Es ist ein reines Trostpflaster für die USA, damit sie ihren von Präsident Trump verfügten Truppenabzug aus Syrien wenigstens mit einem diplomatischen Erfolg garnieren können: US-Vizepräsident Pence konnte nach seiner Vermittlungsmission in Ankara prompt die Erzielung einer Waffenruhe in Nordsyrien bekannt geben. Es ist aber ein Sieg Ankaras auf ganzer Linie. Der Vereinbarung zufolge sollen sich die kurdischen YPG-Einheiten nun von sich aus von der Grenze zur Türkei zurückziehen, damit dort die von der Türkei geplante Sicherheitszone errichtet werden kann. Auch die Führung der sogenannten Syrischen Demokratischen Kräfte (SDF) erklärte, sich an die Waffenruhe halten zu wollen.

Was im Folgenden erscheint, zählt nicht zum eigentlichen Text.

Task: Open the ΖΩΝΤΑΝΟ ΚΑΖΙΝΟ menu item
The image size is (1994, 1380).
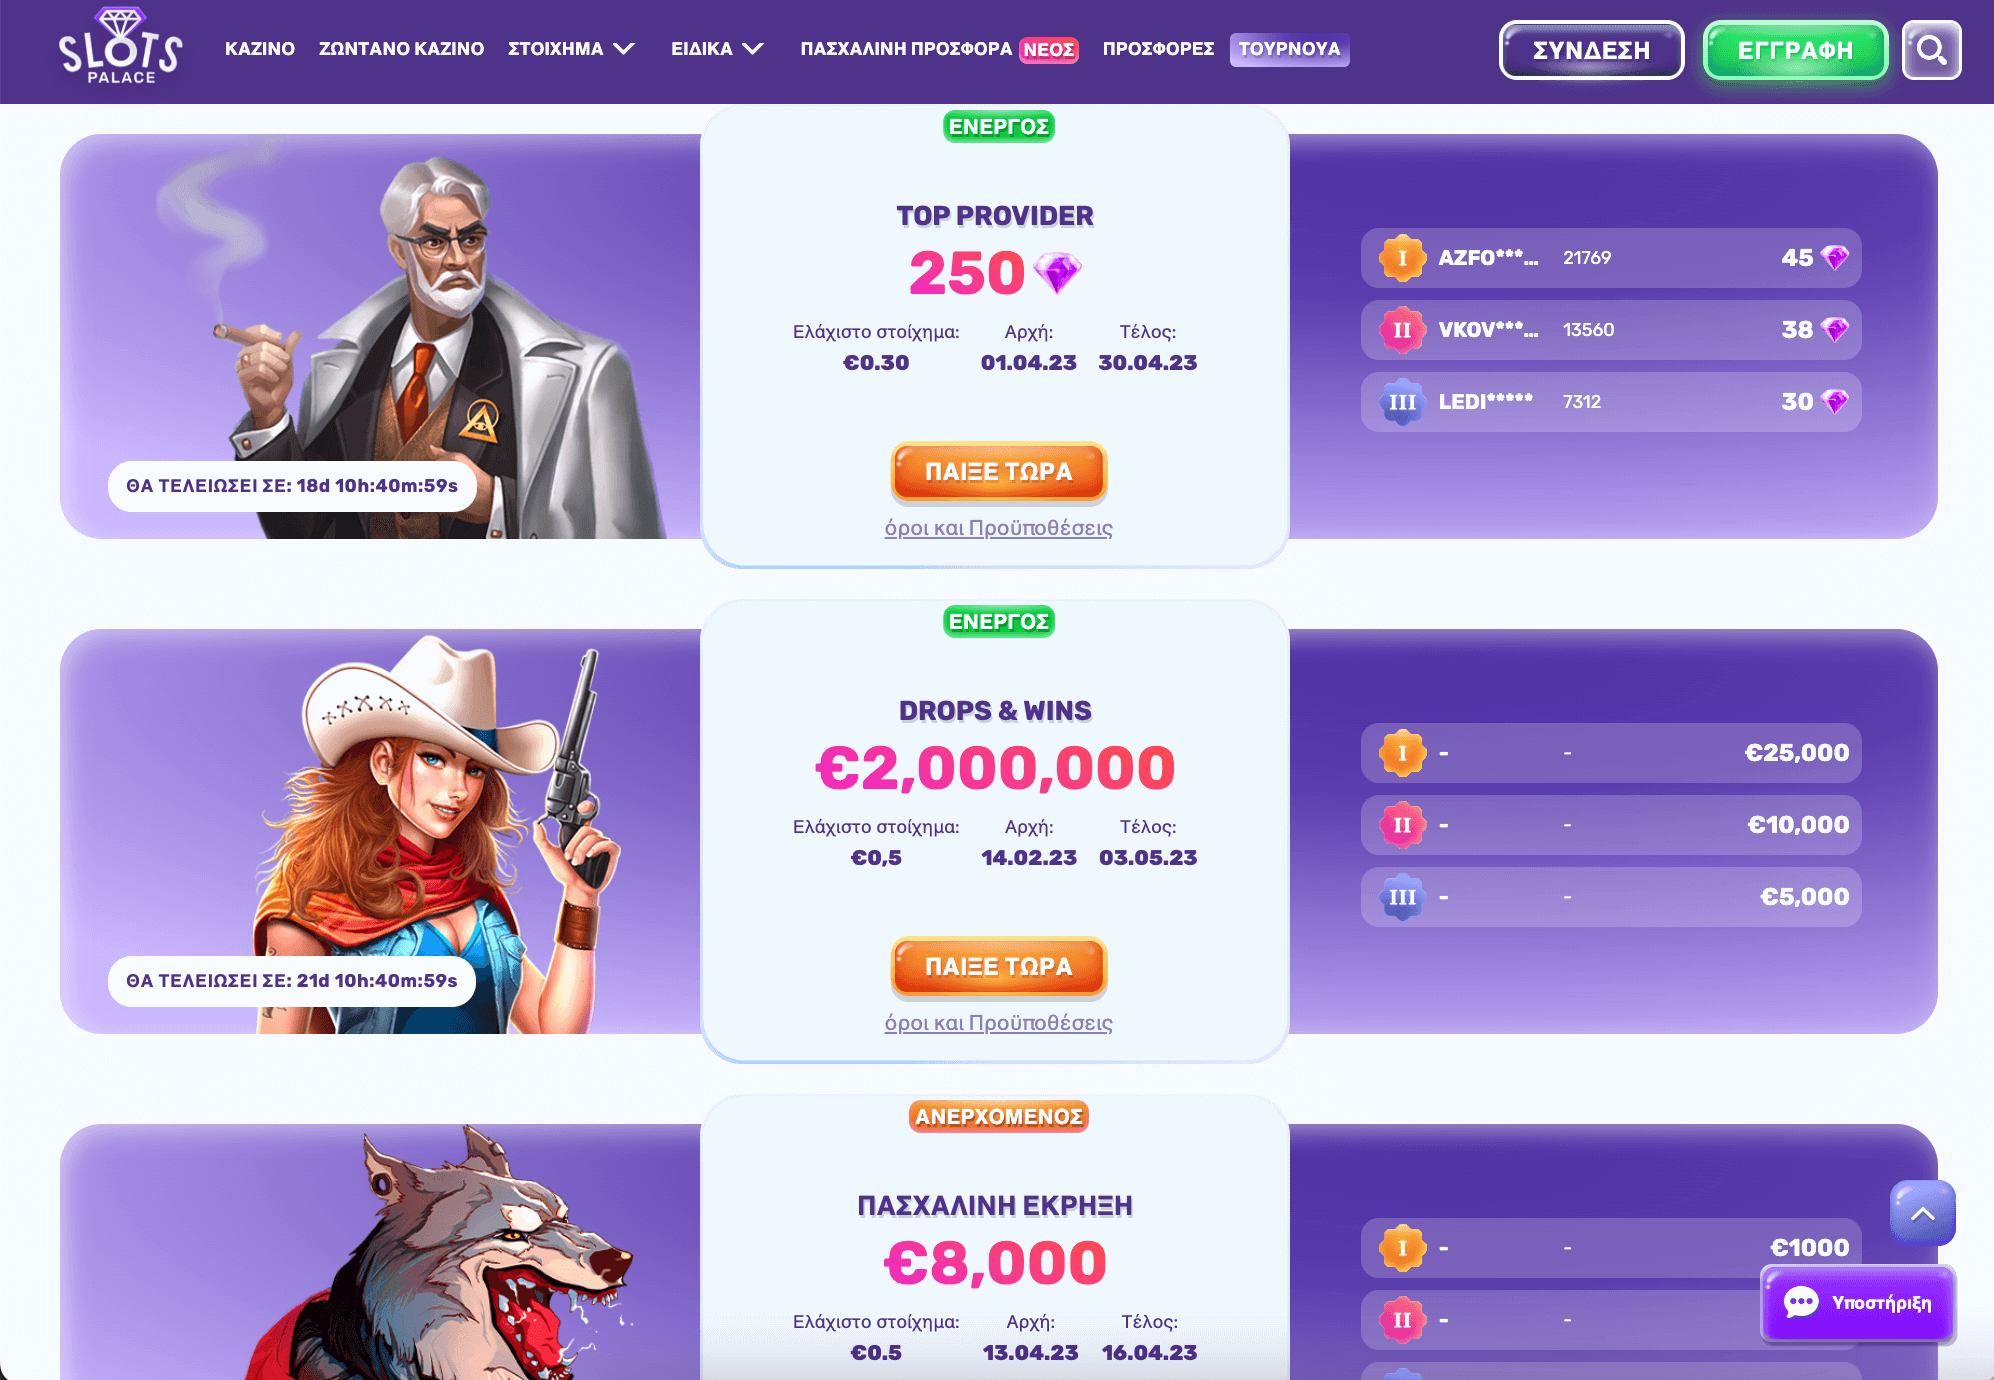Action: coord(401,49)
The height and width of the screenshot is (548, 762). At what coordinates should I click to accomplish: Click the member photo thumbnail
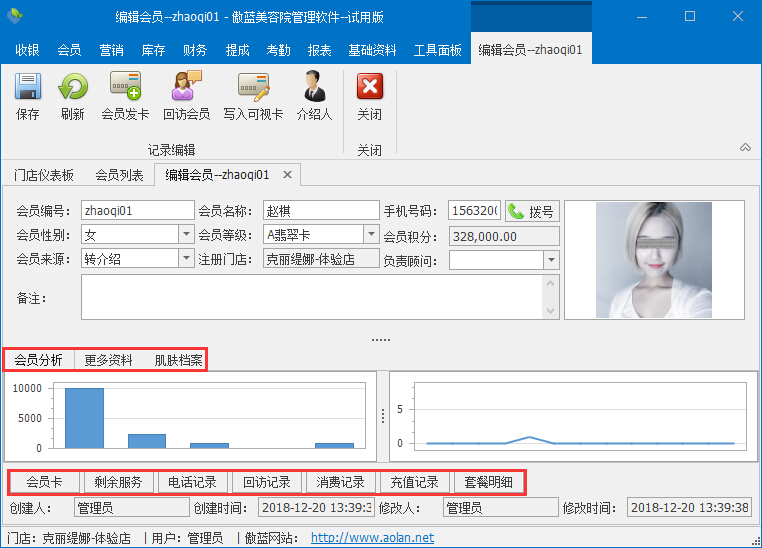pos(653,260)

US-Präsident Donald Trump, der wegen des US-Abzugs heftig kritisiert wird, zeigte sich mit der Einigung in Ankara zufrieden. Es sei ein „großartiger Tag für die Zivilisation“, twitterte der Präsident und gratulierte allen Beteiligten.
Vorerst soll eine 120-stündige Waffenpause in der betroffenen Grenzregion gelten. Während dieser Zeit sollen sich die kurdischen Kämpfer zurückziehen (die ansonsten von der türkischen Armee niedergekämpft oder vertrieben worden wären). Laut Pence will US-Präsident Trump nun auch die gegen die Türkei wegen der Militäroffensive verhängten Sanktionen wieder aufheben. Vorerst würden auch keine weiteren Strafmaßnahmen gegen die Türkei verhängt, sagte er.
Die Türkei will die Vereinbarung unterdessen nicht als Waffenruhe verstanden wissen. Die Offensive werde nicht gestoppt, sondern „unterbrochen“, betonte der türkische Außenminister Mevlüt Cavusoglu. Wenn die YPG innerhalb von fünf Tagen abgezogen sei, ihre schweren Waffen abgelegt und ihre Stellungen zerstört habe, werde die Offensive aber enden, fügte er hinzu. Cavusoglu betonte auch, daß die Türkei die Kontrolle über die Zone haben werde. „Es wurde vollkommene Einigung erzielt, daß die Kontrolle dort von den türkischen Streitkräften übernommen wird.“
Unter dem Strich läßt sich der Sieg der russischen Diplomatie, die hinter den jüngsten Entwicklungen dezent Regie führte, nicht hoch genug veranschlagen: die USA draußen, die Türkei und Syrien am Verhandlungstisch und beide von Rußland abhängig; und die Kurden als regionaler Störfaktor ausgeschaltet – noch dazu mit freundlicher Unterstützung des amerikanischen Vizepräsidenten. Rußland ist jetztauf dem besten Wege, die USA als neue Ordnungsmacht im Mittleren Osten abzulösen, und hat die Chance, die Region dauerhaft zu befrieden, nachdem die westlichen Brandstifter aus dem Spiel sind. Viele im Westen haben die Tragweite der aktuellen Ereignisse noch gar nicht begriffen. Wir erleben nicht mehr und nicht weniger als eine Epochenwende.